* **What needs to be done**
Copy the lines below word for word, starting at the line that contains "Given: Turn off the camera" and ending at the line that contains "Save the invoice", with both of those lines included.

* **Items on target coordinates**
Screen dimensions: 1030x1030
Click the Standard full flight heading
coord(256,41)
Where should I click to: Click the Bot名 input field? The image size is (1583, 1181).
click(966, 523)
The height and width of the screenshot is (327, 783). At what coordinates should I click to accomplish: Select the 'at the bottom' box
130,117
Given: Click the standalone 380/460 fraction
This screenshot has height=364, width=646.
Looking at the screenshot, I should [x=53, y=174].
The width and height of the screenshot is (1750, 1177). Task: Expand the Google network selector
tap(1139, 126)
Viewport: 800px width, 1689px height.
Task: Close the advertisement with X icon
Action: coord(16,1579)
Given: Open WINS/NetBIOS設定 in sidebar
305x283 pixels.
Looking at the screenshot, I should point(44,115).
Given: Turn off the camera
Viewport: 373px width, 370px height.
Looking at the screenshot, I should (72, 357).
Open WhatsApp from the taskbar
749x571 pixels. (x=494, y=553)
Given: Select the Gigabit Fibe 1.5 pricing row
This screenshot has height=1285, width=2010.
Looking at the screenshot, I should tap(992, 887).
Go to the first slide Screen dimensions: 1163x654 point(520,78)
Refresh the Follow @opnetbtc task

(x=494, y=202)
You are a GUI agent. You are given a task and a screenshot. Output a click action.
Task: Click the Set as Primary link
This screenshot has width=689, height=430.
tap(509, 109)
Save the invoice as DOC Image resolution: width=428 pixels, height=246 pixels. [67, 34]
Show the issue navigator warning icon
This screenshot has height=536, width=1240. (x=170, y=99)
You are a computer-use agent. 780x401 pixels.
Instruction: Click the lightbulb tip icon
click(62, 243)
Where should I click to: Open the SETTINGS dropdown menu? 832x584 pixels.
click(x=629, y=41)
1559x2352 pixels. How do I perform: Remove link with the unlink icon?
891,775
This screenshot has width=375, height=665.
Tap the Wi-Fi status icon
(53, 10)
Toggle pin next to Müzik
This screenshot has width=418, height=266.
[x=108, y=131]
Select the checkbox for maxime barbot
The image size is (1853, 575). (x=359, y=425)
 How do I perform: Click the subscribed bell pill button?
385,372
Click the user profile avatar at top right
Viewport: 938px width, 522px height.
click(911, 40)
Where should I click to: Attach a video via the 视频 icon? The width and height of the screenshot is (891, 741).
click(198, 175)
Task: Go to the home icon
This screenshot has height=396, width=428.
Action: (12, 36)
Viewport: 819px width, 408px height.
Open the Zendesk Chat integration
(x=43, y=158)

* **Task answer**
Given: Turn off the camera
Viewport: 373px width, 370px height.
Looking at the screenshot, I should (72, 357).
Open WhatsApp from the taskbar
749x571 pixels. (x=494, y=553)
Given: Select the Gigabit Fibe 1.5 pricing row
This screenshot has height=1285, width=2010.
Looking at the screenshot, I should tap(992, 887).
Go to the first slide Screen dimensions: 1163x654 point(520,78)
Refresh the Follow @opnetbtc task

(x=494, y=202)
You are a GUI agent. You are given a task and a screenshot. Output a click action.
Task: Click the Set as Primary link
This screenshot has width=689, height=430.
tap(509, 109)
Save the invoice as DOC Image resolution: width=428 pixels, height=246 pixels. [67, 34]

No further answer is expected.